**Working data**:
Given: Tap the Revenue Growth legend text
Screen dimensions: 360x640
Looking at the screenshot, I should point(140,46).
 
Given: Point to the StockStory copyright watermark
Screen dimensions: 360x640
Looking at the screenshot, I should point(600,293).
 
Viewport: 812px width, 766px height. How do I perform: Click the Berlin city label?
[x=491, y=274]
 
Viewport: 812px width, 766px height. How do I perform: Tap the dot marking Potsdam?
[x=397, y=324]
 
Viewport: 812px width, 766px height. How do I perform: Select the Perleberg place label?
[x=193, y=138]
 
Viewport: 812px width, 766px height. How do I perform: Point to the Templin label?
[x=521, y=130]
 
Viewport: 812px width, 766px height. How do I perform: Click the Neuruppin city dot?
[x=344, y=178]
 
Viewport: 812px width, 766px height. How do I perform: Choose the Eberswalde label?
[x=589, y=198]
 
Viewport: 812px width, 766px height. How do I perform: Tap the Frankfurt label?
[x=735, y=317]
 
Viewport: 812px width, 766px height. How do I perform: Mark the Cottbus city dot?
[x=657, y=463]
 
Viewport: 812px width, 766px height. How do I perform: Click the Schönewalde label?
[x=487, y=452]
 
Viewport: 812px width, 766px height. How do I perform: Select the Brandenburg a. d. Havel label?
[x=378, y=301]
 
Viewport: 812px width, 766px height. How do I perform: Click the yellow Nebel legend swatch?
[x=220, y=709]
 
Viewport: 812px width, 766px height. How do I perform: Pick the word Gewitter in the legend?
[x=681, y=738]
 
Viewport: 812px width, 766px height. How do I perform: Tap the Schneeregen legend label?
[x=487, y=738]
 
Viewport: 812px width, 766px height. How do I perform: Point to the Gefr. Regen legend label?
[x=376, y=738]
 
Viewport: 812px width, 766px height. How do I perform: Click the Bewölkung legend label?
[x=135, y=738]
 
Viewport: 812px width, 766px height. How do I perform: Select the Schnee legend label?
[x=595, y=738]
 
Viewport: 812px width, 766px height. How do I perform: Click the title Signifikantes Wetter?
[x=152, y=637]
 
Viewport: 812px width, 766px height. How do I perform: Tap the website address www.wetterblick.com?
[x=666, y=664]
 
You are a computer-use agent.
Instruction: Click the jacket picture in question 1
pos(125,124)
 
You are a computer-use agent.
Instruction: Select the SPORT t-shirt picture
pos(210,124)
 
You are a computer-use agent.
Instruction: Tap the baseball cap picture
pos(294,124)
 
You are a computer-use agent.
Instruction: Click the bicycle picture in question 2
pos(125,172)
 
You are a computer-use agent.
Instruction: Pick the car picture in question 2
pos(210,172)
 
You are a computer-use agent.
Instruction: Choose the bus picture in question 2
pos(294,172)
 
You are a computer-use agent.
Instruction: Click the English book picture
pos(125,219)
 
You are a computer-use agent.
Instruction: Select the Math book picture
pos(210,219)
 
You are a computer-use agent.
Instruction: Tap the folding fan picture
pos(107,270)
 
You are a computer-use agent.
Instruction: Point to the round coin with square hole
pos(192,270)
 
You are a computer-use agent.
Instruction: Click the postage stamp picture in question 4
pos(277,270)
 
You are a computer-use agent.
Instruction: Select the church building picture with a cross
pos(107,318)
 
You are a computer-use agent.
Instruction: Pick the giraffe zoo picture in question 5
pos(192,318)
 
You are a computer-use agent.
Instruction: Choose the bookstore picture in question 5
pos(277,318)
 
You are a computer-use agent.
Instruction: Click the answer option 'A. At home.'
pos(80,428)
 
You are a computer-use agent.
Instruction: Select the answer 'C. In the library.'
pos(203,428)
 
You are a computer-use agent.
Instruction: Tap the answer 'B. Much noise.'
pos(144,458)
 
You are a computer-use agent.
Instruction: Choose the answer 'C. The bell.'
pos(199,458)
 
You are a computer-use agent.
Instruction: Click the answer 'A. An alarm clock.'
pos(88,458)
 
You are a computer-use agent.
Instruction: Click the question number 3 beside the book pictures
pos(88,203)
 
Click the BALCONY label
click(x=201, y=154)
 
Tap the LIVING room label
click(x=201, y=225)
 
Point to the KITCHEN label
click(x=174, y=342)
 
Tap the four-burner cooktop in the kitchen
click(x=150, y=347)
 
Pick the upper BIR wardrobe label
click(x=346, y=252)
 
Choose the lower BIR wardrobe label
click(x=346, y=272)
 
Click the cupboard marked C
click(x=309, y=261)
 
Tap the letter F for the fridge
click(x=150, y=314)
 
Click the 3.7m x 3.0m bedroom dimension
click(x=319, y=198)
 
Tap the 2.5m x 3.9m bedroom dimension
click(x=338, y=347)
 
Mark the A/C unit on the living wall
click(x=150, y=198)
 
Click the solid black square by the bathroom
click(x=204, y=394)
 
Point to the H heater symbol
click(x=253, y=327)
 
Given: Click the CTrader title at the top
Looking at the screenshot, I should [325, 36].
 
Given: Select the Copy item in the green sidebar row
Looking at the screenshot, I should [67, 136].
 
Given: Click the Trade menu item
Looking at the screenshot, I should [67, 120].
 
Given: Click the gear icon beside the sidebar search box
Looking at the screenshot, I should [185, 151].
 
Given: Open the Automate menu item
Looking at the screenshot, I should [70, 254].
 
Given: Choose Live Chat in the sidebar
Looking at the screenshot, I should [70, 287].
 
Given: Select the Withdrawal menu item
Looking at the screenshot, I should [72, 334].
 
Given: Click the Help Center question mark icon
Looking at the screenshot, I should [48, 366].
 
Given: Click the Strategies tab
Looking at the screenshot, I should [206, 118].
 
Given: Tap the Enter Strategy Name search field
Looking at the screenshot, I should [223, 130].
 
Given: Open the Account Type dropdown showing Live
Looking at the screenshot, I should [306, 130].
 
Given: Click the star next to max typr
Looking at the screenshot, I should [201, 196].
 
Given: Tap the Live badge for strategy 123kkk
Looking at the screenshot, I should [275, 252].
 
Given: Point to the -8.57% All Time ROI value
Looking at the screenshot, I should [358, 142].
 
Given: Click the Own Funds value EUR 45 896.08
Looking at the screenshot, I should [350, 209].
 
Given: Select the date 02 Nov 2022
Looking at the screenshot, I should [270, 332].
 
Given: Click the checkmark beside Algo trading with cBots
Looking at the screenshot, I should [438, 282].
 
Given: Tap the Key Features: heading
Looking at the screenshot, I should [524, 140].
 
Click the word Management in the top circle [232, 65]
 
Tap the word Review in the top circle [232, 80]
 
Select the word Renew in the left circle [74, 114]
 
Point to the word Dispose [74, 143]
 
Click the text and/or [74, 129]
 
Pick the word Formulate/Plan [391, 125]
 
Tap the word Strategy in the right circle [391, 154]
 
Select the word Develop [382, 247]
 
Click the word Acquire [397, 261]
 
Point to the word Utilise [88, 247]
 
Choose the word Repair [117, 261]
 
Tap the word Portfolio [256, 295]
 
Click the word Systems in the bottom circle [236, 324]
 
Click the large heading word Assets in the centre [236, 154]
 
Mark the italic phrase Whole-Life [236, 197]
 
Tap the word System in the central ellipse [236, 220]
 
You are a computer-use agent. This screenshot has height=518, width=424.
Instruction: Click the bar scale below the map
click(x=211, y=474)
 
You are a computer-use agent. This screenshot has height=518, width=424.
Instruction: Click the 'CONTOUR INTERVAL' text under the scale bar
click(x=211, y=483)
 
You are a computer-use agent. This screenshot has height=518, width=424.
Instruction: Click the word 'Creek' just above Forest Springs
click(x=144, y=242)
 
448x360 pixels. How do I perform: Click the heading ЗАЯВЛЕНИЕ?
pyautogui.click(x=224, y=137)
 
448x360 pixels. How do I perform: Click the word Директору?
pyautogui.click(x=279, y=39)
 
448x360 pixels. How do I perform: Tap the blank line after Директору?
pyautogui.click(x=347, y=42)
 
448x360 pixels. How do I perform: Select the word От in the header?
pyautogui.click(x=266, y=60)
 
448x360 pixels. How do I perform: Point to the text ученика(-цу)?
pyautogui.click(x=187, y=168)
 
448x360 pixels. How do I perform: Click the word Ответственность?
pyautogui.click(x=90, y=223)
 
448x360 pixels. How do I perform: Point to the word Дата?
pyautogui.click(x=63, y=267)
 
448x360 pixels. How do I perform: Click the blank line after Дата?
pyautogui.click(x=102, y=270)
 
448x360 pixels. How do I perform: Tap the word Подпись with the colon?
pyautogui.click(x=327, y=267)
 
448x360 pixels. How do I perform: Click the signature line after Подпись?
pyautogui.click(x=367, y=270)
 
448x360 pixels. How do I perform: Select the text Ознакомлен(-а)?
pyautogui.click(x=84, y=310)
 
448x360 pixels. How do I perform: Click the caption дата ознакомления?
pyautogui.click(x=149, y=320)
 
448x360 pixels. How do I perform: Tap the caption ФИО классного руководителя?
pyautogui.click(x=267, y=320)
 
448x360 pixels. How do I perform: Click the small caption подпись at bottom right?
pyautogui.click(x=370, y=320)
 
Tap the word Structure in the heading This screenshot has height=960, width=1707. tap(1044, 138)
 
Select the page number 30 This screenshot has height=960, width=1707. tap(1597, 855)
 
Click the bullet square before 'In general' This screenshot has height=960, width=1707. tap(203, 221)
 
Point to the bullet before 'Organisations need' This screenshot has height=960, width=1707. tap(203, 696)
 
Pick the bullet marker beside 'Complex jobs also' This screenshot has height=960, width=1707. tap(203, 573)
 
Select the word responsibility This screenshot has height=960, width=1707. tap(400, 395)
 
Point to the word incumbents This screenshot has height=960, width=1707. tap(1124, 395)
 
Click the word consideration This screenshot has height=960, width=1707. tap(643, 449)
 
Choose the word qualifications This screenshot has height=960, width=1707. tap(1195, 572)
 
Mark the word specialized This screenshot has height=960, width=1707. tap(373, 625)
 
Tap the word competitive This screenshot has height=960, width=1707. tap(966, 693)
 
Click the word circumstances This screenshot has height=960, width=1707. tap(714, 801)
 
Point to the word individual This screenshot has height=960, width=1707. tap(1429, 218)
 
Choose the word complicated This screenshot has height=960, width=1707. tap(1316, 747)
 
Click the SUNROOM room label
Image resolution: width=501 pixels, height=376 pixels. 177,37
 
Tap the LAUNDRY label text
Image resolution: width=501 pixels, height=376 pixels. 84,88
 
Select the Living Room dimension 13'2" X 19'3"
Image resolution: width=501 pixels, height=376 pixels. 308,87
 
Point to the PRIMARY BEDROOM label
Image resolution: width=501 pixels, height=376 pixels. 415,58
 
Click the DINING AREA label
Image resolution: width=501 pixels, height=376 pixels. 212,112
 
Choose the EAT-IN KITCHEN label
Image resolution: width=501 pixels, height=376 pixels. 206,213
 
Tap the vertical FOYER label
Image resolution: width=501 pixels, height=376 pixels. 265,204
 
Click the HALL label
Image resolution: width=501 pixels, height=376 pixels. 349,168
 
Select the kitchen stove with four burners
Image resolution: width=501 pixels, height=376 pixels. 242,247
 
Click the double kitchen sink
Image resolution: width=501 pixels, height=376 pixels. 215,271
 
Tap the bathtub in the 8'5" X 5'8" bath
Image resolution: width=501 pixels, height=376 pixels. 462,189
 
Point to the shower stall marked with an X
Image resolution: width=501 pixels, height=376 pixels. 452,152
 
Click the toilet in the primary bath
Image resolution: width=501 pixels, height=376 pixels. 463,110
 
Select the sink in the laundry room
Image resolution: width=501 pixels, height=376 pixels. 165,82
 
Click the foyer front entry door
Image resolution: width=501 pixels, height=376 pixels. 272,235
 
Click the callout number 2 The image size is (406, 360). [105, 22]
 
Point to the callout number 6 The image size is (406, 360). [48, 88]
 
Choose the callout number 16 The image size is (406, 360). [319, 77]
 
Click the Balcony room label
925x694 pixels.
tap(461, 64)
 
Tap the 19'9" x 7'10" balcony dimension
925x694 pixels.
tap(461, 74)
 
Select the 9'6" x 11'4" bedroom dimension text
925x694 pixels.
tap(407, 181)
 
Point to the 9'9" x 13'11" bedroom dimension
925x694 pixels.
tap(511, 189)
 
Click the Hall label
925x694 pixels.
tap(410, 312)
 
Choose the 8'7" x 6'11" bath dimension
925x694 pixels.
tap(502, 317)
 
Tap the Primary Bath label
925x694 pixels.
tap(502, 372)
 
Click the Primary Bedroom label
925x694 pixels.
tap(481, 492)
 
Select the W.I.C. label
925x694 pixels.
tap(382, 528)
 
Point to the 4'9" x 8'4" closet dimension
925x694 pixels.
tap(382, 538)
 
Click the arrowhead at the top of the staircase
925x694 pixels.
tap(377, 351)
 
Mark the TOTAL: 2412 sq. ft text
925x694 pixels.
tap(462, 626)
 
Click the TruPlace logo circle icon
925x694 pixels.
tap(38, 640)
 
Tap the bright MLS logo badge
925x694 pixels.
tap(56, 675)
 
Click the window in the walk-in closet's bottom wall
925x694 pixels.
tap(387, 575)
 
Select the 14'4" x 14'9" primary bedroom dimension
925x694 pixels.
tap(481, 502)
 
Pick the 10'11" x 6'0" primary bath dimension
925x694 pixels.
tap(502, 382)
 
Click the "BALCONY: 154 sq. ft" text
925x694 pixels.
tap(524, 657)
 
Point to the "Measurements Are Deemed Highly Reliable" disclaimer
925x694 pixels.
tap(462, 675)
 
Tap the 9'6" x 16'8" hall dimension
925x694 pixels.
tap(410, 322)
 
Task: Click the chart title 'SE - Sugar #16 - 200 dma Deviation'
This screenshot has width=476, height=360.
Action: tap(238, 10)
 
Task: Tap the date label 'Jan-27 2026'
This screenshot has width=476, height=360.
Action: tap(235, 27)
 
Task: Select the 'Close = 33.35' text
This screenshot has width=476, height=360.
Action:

**Given task**:
Recast the stretch from the start of the records through the line containing "[x=521, y=130]" as a Markdown table with a Row column numbering each line and a Text column holding the line itself, leaving out blank lines.

**Complete answer**:
| Row | Text |
|---|---|
| 1 | Given: Tap the Revenue Growth legend text |
| 2 | Screen dimensions: 360x640 |
| 3 | Looking at the screenshot, I should point(140,46). |
| 4 | Given: Point to the StockStory copyright watermark |
| 5 | Screen dimensions: 360x640 |
| 6 | Looking at the screenshot, I should point(600,293). |
| 7 | Viewport: 812px width, 766px height. How do I perform: Click the Berlin city label? |
| 8 | [x=491, y=274] |
| 9 | Viewport: 812px width, 766px height. How do I perform: Tap the dot marking Potsdam? |
| 10 | [x=397, y=324] |
| 11 | Viewport: 812px width, 766px height. How do I perform: Select the Perleberg place label? |
| 12 | [x=193, y=138] |
| 13 | Viewport: 812px width, 766px height. How do I perform: Point to the Templin label? |
| 14 | [x=521, y=130] |